"Unfit to Practice" - читать интересную книгу автора (O'Shaughnessy Perri)
Book One
September
The Grove, Nina’s mother called her school, and whenever she thought of that name later on she naturally thought of rows of ripe apples and oranges, as though when she was six years old she had lived a country idyll. But it was only a hilly neighborhood in California, and the elementary school was really called Pacific Grove Elementary, a functional name without romance. Nina had gone to first grade there.
On the playground, little girls swung around a long metal bar about three feet off the ground. Little boys were not allowed to do this exquisitely exciting thing. One leg pushed off from the ground, the other draped over the bar, hands holding the bar, over and upside down she went, at every recess and after school when she could swing all alone. When she got her rhythm right she could somersault ten or twelve times continuously, and get dizzy and watch the hills and trees turn upside down, becoming other forms in an ever-changing world.
The first important thing in her life happened at The Grove. One day, all alone after school, she swung around and around on the bar, and after a while a thought swung into her head: I am me.
She had never had this thought before. As a matter of fact, she had never been aware of her thoughts before. I am me. My name is Nina and I live down the street. I swing on the bar. I am me! Wildly excited, she turned furiously upside down. The hills were the same hills now, just upside down.
Once this thought entered her head, she was never the same. She became aware of things she had never noticed and that was a loss, because she had been mindlessly free before, but there was also the joy of seeing how things fit together. She made discoveries about where she fit into this new orderly world, into her family especially, Mommy and Daddy and baby brother Matty.
And at school her teacher taught her rules. Follow the rules to keep away confusion. Follow them to keep things in order. Line up when the bell rings. Raise your hand to go to the bathroom. Little girl bathroom, little boy bathroom.
The second important thing happened toward the end of the year, after school again. Nina should have been heading home, a block away, but the heat made her thirsty, so first she had a long drink of water from the girls’ water fountain. Little girls’ fountain, little boys’ fountain over by their bathroom, that rule was clear.
While Nina watched, a mother and a little boy came up to the little girls’ water fountain.
And to her horror, the little boy started to take a drink from the little girls’ fountain. Nina ran right up to tell him he couldn’t do that and tried to explain. But the mother, ignorant and uncaring, brushed her aside and told him to go ahead. And he, who must have felt confused, decided to do what his mother said, but Nina now blocked the way, arms out, defending the fountain. It’s the rule! she said, but the tall grown-up bent down and told the boy to drink up, and he gave Nina a little push to get her out of the way.
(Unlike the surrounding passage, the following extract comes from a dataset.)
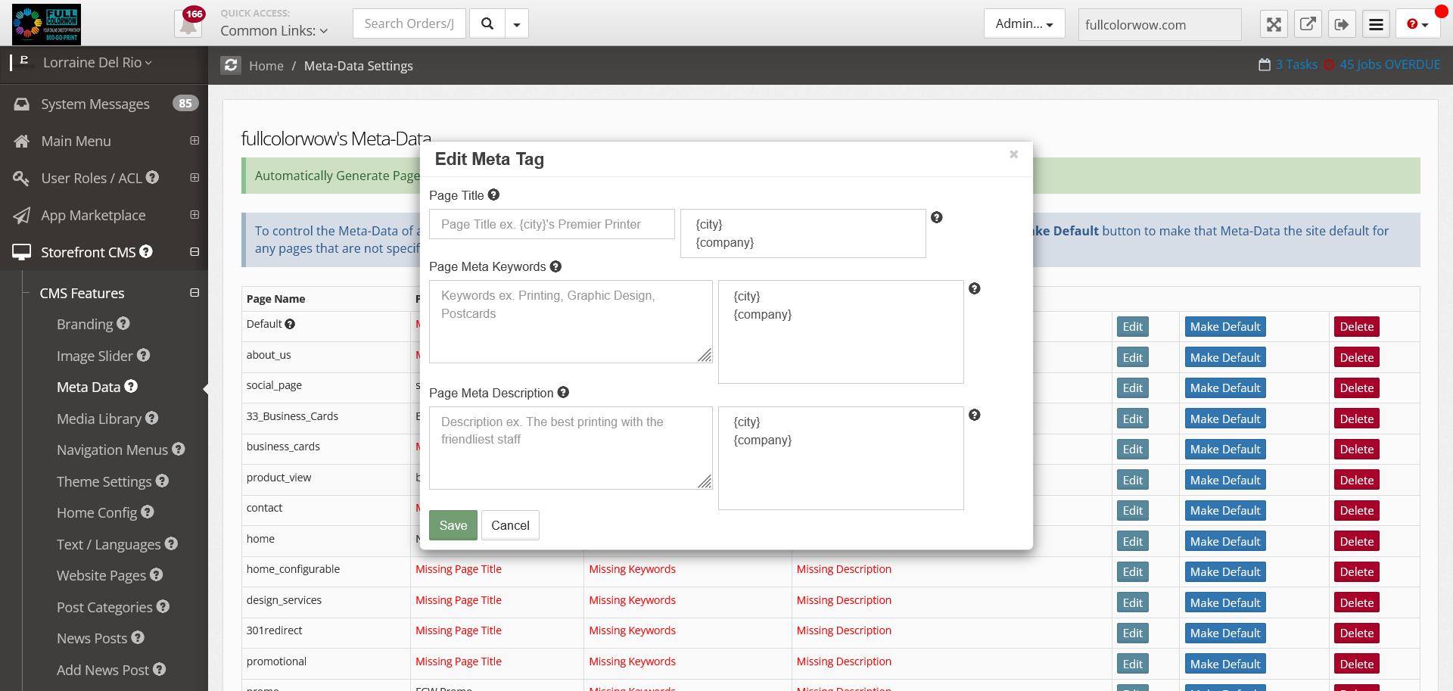The height and width of the screenshot is (691, 1453).
Task: Click the green Save button
Action: click(x=453, y=525)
So Nina slugged him. That stopped him. He sat down on the concrete and cried, holding his hand over his eye. Nina breathed a sigh of relief and satisfaction, but then along came a big teacher with the mother and made her go into the office and called Mommy and said she did a bad thing! And no one got it, that her defense had saved the fountain and the rules and maybe the orderly world itself, that she was a champion of the girls’ fountain. She had done the right thing and was punished for it.
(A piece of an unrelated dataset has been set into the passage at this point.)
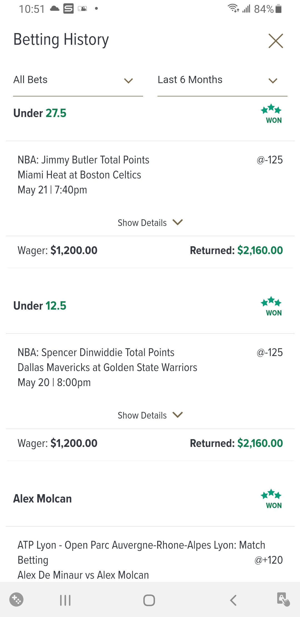Open the Alex Molcan bet entry
The image size is (300, 617).
click(x=43, y=499)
To be so completely sure, and then have the system go topsy-turvy on her! She decided, and this was the most significant decision of her life, that from what she knew, she was right to defend the fountain and they were wrong because rules had meaning and purpose. What meaning and purpose, she didn’t know yet. But rules made sense out of her blurry world.
In high school about ten years later, Nina went to Monterey with her class to watch a trial. The scruffy-looking, confused man on trial had done something very bad, maybe. Everybody was against him. But one person stood up for him and held them all off, making sure the rules were followed. And as she watched, she understood. This champion was not just defending that poor underdog but a system that kept the world sane.
How do people with different values, religions, economic status, and hopes coexist in peace?
Law provided a method.
And so at age sixteen she decided to become a lawyer.